PROBLEM REQUIREMENTS: What you return should be the full listing, copied exactly and stripped of its pictures.

SOURCE MATERIAL:
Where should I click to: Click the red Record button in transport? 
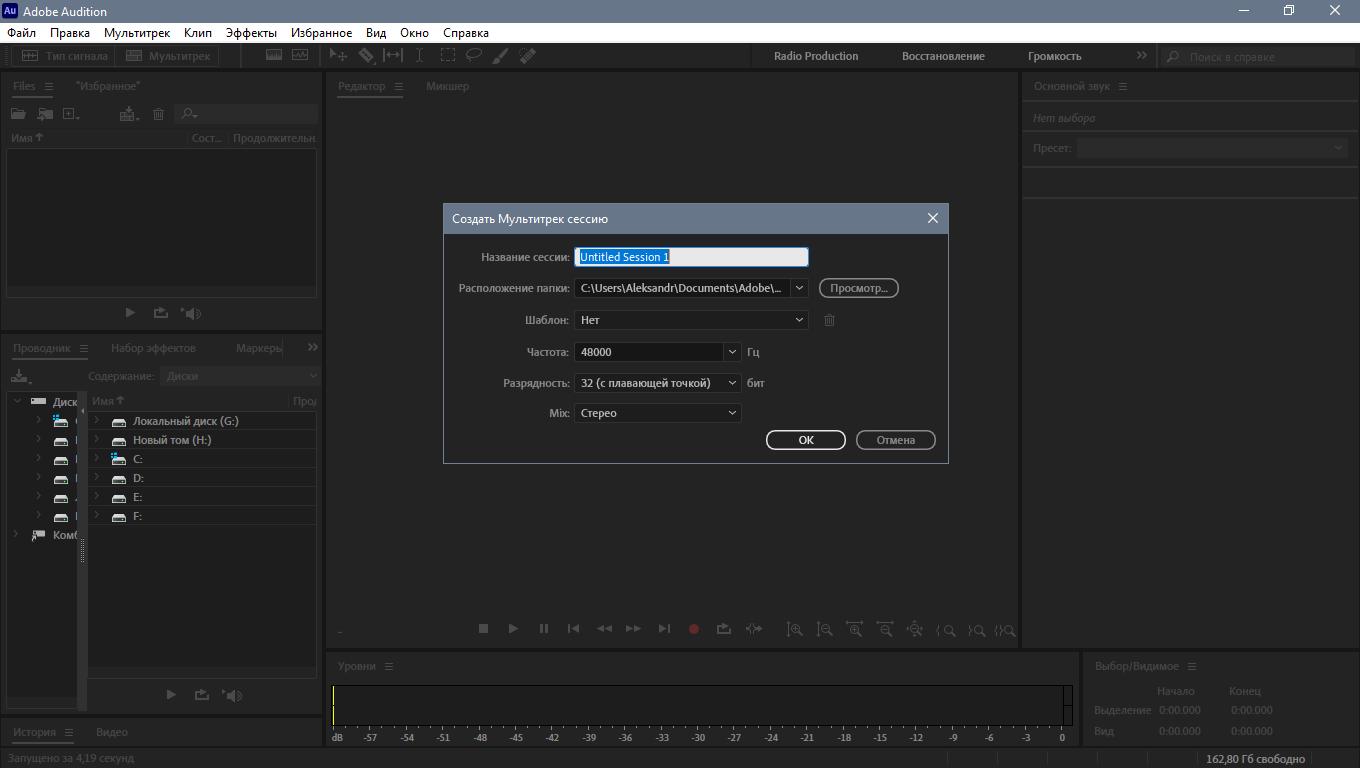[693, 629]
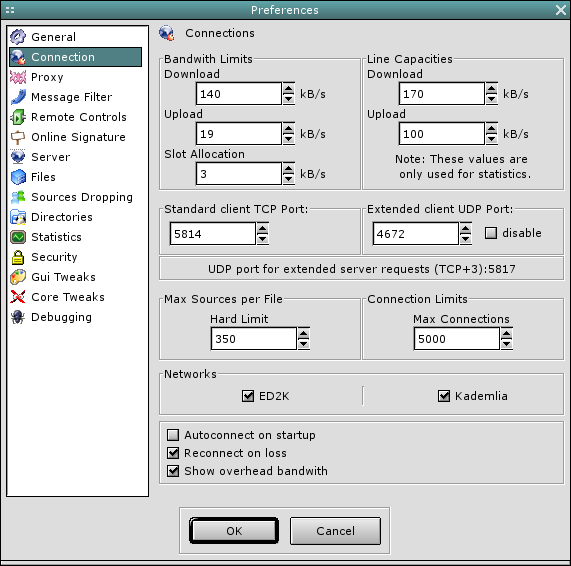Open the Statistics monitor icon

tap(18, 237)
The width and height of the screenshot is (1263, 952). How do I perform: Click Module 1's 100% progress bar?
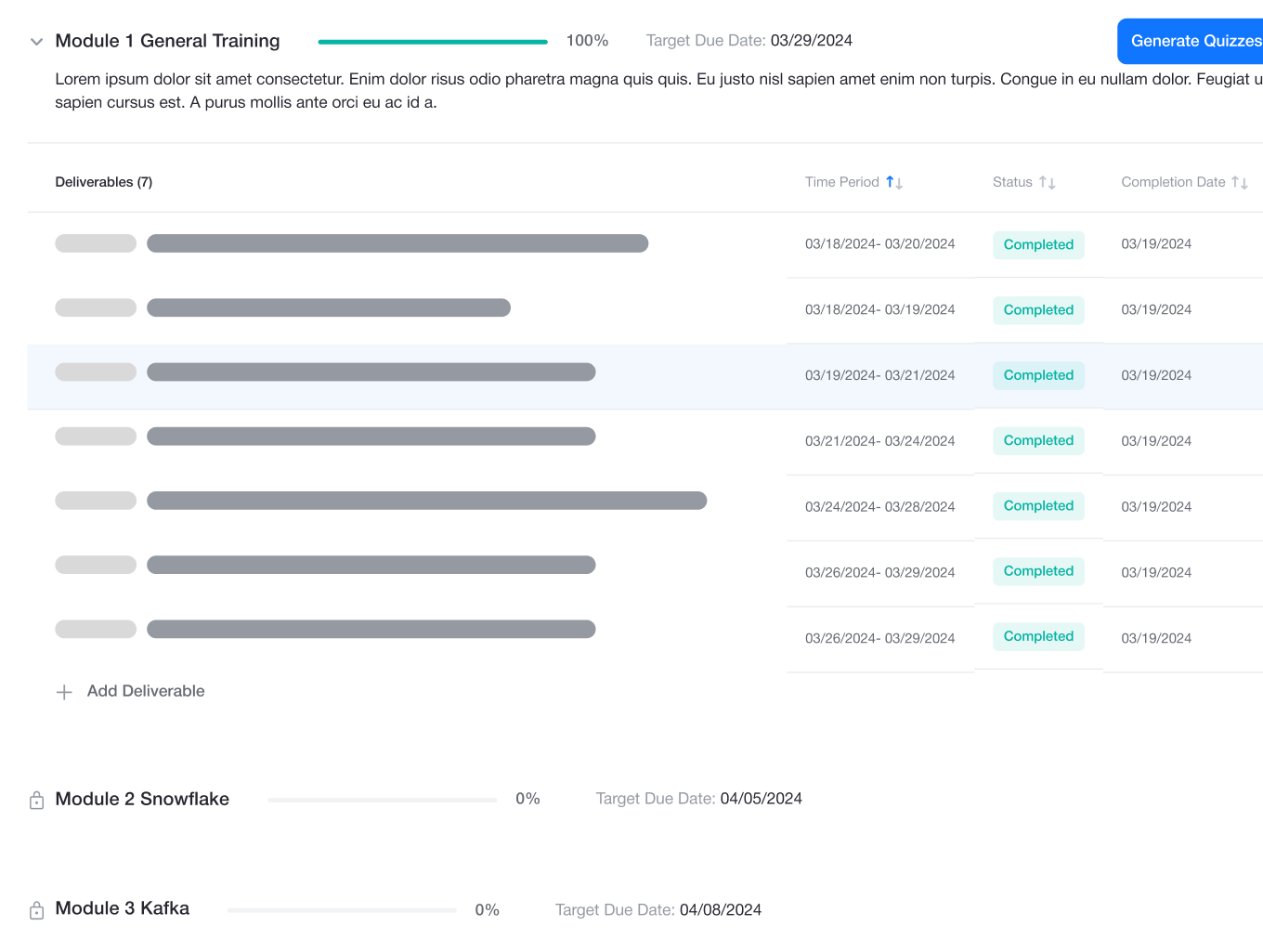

RESPONSE TO THE TASK:
Where should I click to: Click the red Record button in transport? 
[693, 629]
Open the Statistics monitor icon

tap(18, 237)
The width and height of the screenshot is (1263, 952). How do I perform: Click Module 1's 100% progress bar?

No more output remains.